議長の役割は何なのか
元三重県知事の北川正恭さんが7月30日、高知市で「地方議会の役割ー地方の改革は議会から」と題して講演した。昨年に引き続いて2回目である。北川さんは選挙にマニフェストという概念を初めて導入し、90年代の地方政治の改革に大いに活躍した。講演で北川さんは議会の議長の役割について強調した。「議会は単なる行政の監視役ではない」「議会を通じて政策を実現する」「議長が任期中にこれだけは実現したい」といってもいいではないか」「議会の招集権限は首長にあるのだが、通年議会にすれば、議会側が主導権を握れる」「議員活動だけでなく議会活動をしなければならない」「ぜひ議員間討議を充実させてほしい」など檄を飛ばした。

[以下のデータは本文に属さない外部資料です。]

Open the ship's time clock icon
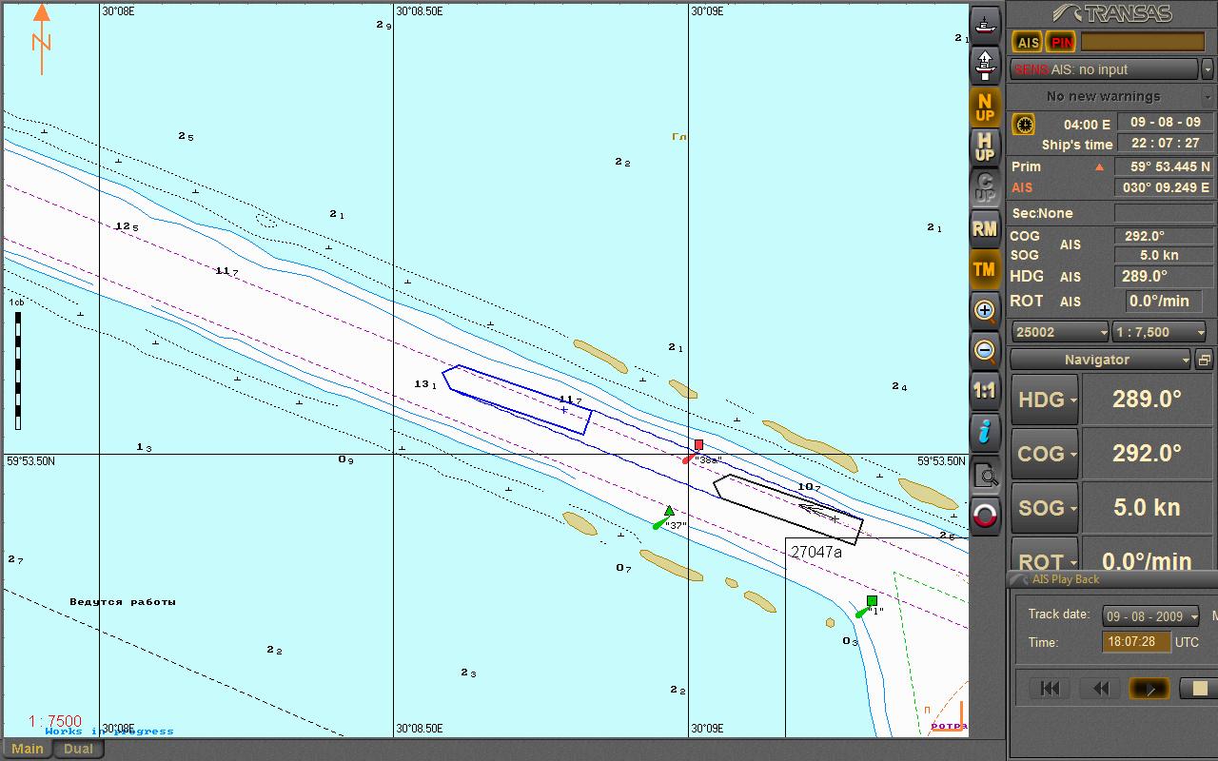Image resolution: width=1218 pixels, height=761 pixels. coord(1024,125)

実例として西脇氏は議会報告会を年間40回も開いている。議会報告会で寄せられた市民の意見も委員会の俎上に乗せ、委員会で調査する。そもそも議会の常任委員会はほぼ毎月開催されている。年4回の定例会のみでない。合意形成したものを政策や条例の提案につなげ、市の事業や制度に反映させやすい仕組みになっている。

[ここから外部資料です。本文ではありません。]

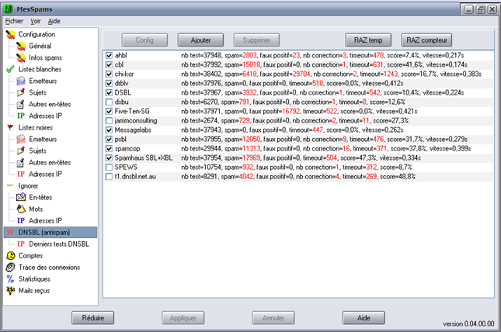Click the green checkmark icon beside Listes blanches
The height and width of the screenshot is (332, 501).
click(10, 69)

おーそうか。ちゃんと役割を果たしている議会もあるのだ。
平成22年8月4日、「議長の招集権に関する緊急声明」が出された。
全国都道府県議会議長会、全国市議会議長会及び全国町村議会議長会が、現行の仕組みを改め、議長に議会招集権を付与するよう求めたのである。「一部の自治体で、法令の規定に違反し長が議会を招集せず、専決処分を濫用し、議会の権能を封じ込めるという異常な事態が発生している。これは、二元代表制の否定につながり、地方自治の根幹を揺るがす重大な問題であり、極めて遺憾である。国は、このような現状を重く受け止め、事態を打開すべく、速やかに所要の法改正を行うよう、強く要請する」という内容である。